Data excerpts
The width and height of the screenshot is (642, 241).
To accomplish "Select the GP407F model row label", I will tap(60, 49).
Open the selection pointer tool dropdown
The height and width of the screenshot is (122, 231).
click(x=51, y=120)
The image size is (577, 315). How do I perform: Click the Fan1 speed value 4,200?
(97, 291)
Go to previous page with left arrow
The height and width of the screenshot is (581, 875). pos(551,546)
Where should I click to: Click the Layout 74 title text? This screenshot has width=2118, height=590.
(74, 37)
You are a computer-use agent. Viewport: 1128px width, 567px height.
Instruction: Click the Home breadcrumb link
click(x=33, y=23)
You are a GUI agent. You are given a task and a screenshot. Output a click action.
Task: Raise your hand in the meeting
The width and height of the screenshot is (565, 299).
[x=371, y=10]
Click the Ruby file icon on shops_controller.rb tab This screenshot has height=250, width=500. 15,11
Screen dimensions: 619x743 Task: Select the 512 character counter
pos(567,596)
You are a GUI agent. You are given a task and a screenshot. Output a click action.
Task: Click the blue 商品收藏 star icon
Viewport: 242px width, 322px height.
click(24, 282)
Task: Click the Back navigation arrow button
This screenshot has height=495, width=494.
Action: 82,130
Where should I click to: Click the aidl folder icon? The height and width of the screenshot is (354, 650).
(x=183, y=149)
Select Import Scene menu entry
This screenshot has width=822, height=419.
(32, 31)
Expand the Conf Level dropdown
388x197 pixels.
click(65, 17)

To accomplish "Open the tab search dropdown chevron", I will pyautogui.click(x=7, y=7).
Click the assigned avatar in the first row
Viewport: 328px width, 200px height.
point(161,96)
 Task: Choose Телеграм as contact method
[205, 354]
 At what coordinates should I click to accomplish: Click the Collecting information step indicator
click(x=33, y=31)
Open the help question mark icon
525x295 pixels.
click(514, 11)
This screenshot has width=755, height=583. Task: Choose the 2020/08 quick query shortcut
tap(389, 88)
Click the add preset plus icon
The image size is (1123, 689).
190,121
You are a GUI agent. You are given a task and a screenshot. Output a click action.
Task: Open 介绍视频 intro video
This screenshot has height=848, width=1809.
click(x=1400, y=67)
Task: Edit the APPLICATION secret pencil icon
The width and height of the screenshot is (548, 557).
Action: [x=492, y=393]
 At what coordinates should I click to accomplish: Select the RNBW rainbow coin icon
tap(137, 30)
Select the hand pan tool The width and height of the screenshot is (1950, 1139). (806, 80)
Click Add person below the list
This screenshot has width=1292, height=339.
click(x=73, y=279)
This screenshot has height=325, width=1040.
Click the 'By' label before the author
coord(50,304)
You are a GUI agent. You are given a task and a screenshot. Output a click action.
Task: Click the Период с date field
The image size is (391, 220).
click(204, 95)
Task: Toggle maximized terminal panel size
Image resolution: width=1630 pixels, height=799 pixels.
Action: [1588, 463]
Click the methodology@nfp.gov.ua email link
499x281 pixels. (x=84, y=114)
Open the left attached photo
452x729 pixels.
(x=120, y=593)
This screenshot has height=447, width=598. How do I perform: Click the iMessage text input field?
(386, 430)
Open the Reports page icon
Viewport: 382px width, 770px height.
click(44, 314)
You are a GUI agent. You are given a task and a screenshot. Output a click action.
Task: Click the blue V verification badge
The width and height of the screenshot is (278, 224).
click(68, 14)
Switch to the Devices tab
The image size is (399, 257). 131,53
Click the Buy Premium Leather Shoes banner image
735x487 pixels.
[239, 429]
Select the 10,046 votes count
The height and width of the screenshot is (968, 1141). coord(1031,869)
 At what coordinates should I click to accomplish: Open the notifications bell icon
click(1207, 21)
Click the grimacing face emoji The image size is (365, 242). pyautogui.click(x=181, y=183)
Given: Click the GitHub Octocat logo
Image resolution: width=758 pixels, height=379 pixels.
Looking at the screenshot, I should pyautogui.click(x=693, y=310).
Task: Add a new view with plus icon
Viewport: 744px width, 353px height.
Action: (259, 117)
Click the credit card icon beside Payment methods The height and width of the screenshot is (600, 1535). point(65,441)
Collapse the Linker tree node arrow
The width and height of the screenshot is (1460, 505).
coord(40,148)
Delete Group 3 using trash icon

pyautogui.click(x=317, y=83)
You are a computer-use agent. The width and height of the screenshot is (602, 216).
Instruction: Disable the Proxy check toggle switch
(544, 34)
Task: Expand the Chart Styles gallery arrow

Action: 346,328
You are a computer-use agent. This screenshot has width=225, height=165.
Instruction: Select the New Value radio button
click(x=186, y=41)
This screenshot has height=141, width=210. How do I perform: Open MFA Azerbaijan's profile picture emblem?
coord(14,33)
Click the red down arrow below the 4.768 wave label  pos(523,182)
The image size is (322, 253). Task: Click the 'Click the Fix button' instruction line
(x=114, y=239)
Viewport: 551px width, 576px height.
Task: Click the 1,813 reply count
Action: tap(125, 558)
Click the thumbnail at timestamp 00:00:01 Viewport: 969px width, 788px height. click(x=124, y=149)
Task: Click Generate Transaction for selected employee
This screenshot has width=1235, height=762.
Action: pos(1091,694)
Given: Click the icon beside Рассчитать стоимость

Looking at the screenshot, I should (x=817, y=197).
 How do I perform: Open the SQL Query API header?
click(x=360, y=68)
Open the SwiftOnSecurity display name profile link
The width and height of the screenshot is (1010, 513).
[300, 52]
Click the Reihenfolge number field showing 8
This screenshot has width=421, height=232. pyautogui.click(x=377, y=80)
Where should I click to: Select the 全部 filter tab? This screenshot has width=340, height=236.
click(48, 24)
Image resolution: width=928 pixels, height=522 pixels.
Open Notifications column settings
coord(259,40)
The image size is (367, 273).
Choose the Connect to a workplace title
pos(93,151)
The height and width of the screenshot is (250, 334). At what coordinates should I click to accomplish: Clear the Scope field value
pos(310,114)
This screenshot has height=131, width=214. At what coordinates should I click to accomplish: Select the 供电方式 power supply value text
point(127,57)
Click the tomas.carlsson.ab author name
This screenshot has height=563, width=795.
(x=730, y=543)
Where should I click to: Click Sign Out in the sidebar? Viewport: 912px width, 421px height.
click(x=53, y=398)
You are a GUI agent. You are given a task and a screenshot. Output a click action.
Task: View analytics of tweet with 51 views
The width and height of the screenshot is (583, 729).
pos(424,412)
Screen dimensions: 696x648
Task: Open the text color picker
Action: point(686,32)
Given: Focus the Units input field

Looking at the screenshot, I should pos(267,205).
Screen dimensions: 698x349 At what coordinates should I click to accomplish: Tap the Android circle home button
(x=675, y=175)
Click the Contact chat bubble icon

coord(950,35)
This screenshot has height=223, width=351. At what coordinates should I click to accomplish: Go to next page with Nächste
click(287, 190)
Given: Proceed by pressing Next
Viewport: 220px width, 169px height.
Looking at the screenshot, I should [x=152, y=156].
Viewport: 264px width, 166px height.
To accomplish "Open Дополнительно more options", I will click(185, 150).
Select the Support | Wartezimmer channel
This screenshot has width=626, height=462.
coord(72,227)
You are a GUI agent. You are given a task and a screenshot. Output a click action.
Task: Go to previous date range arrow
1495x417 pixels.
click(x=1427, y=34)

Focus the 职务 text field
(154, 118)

Your objective
Repeat exactly the lines of the listing above, from the one with "You are a computer-use agent. Viewport: 1128px" down to the one with "Task: Raise your hand in the meeting"; both of those lines belong in the range.

Response to this exercise
You are a computer-use agent. Viewport: 1128px width, 567px height.
Instruction: Click the Home breadcrumb link
click(x=33, y=23)
You are a GUI agent. You are given a task and a screenshot. Output a click action.
Task: Raise your hand in the meeting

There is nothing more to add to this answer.